| Entries shown |
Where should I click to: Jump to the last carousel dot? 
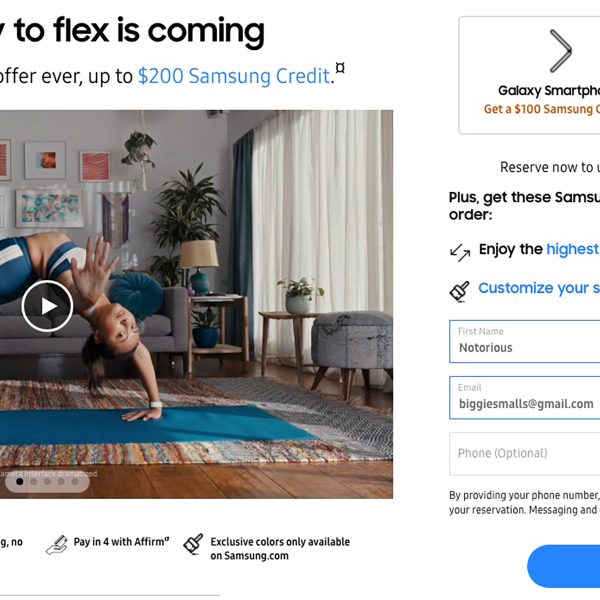point(75,481)
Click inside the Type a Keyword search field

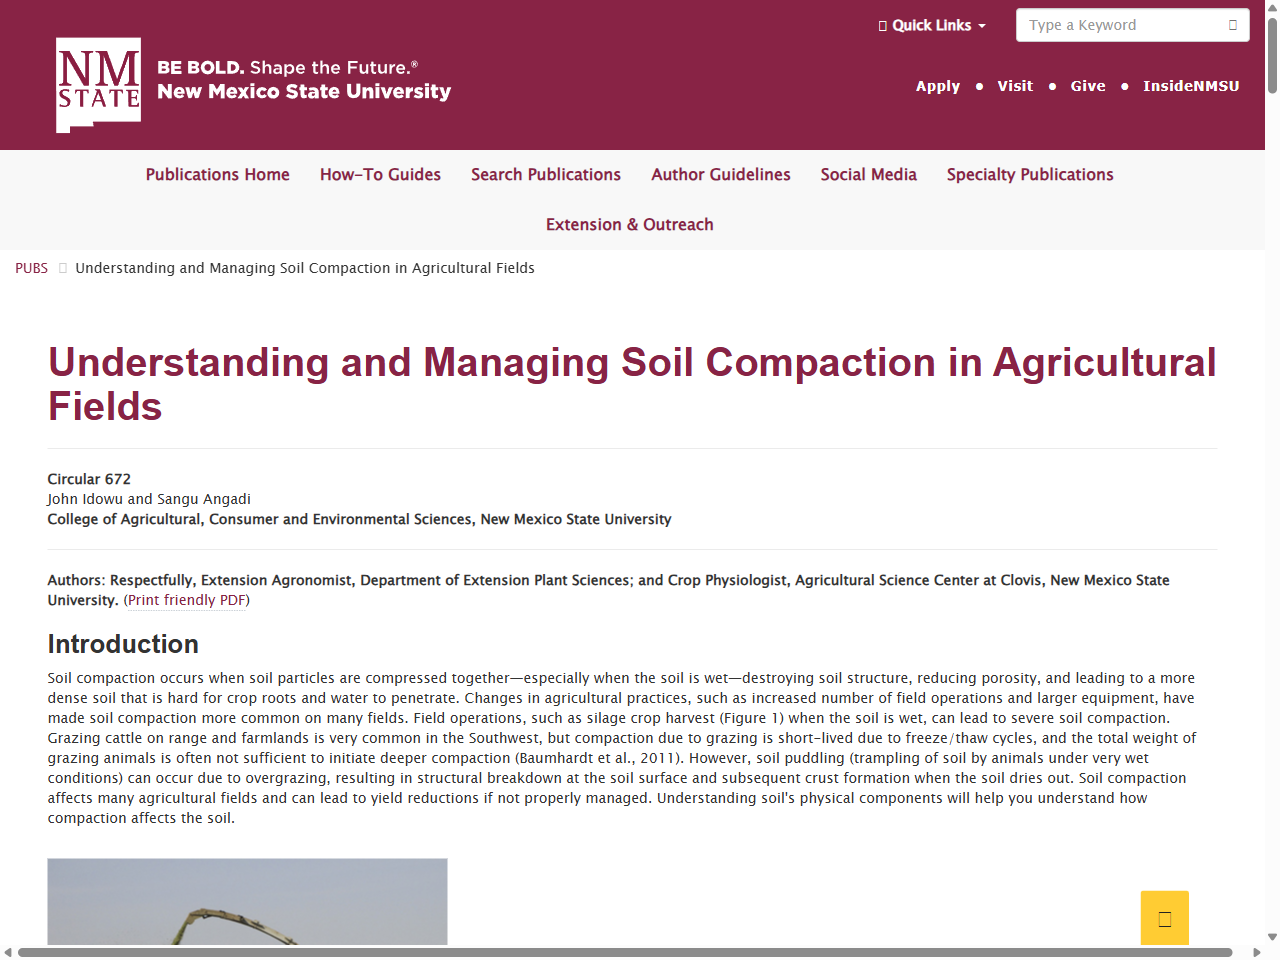(1110, 24)
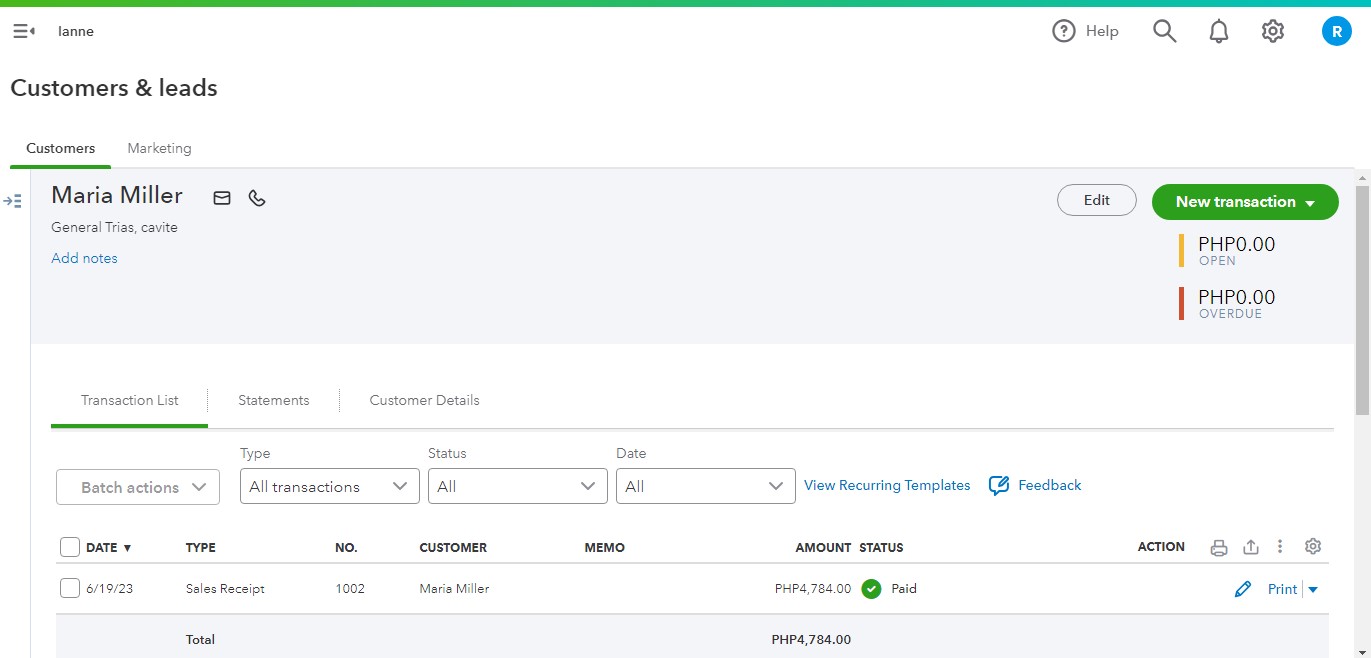This screenshot has height=658, width=1371.
Task: Open the notifications bell
Action: tap(1218, 32)
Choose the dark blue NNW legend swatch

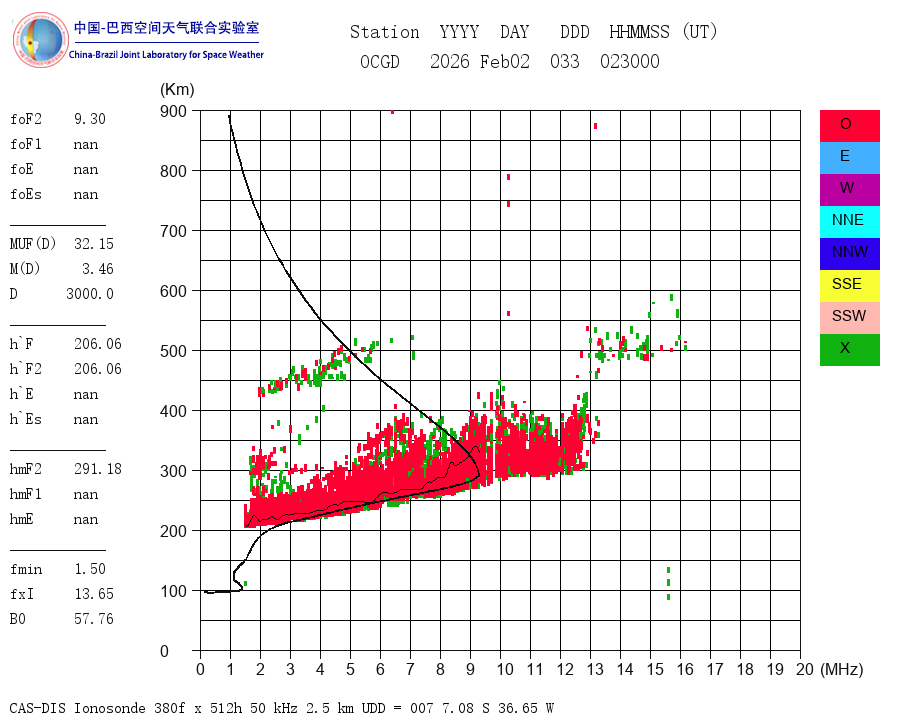coord(849,253)
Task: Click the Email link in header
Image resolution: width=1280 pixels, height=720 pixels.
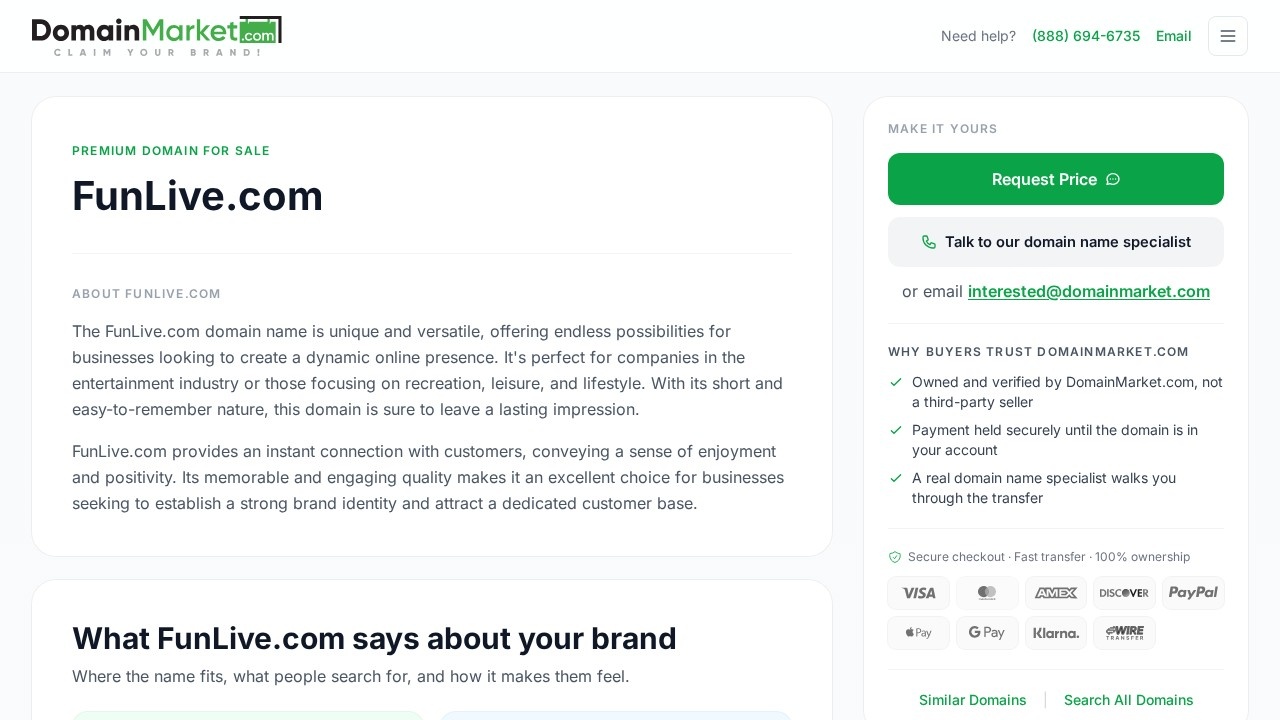Action: (x=1174, y=36)

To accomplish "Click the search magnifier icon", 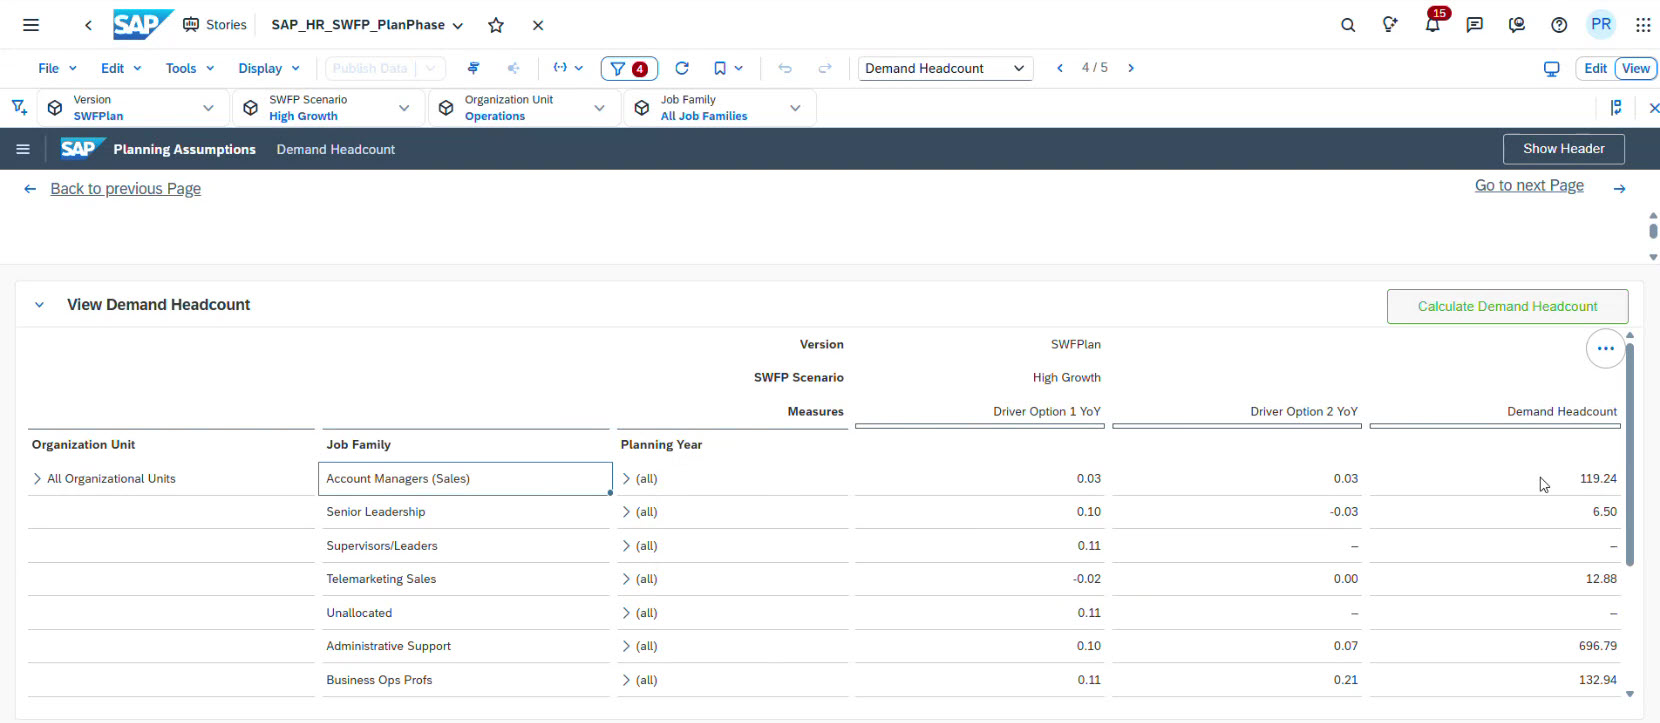I will coord(1348,25).
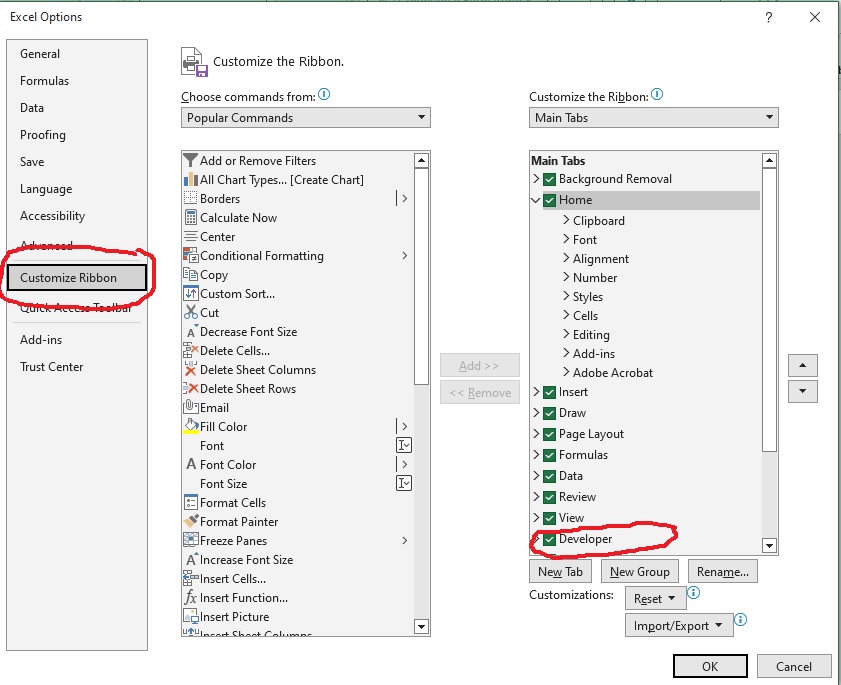Click the New Tab button
Viewport: 841px width, 685px height.
560,572
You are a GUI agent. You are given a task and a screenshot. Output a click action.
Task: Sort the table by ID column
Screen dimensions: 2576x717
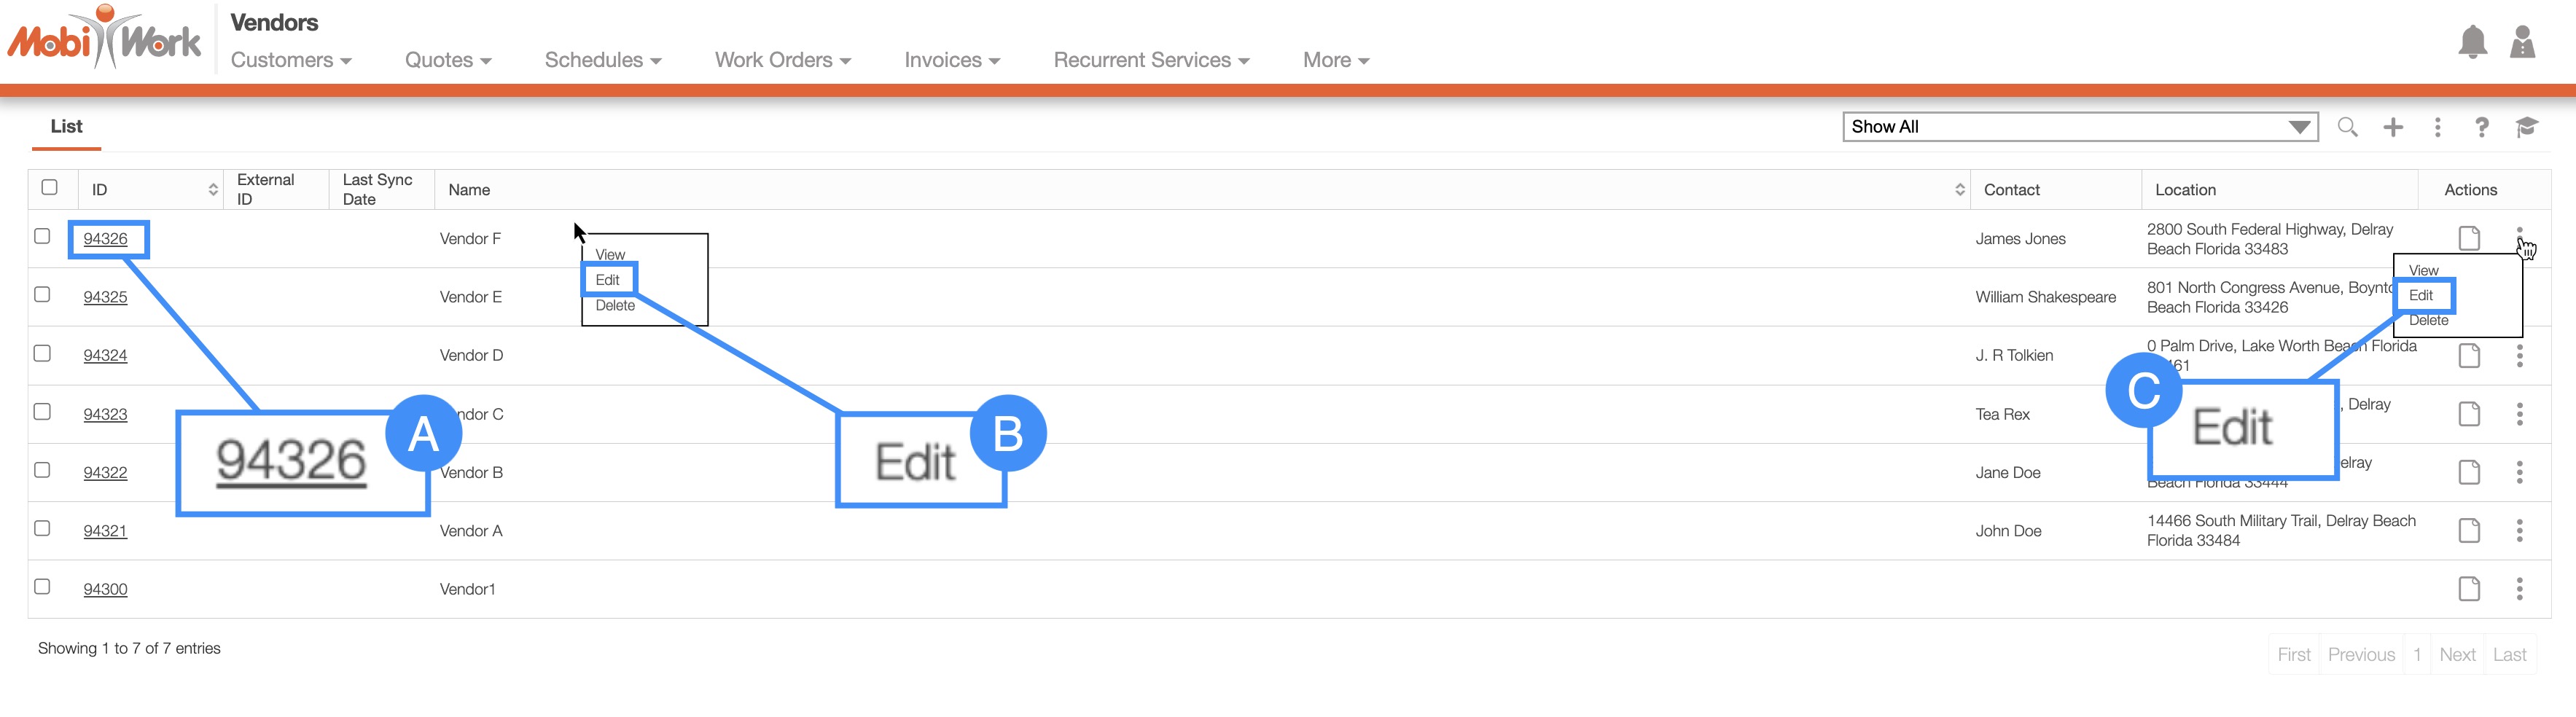click(x=212, y=189)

| Your task |
Your answer should consist of the lines above between those holding "Click inside the Type a Keyword search field" and "Task: Click the Email link in header", inclusive, reproduced word for word and without pictures.

| Written reply |
Click inside the Type a Keyword search field

(1110, 24)
This screenshot has height=658, width=1371.
Task: Open the notifications bell
Action: tap(1218, 32)
Choose the dark blue NNW legend swatch

coord(849,253)
Task: Click the Email link in header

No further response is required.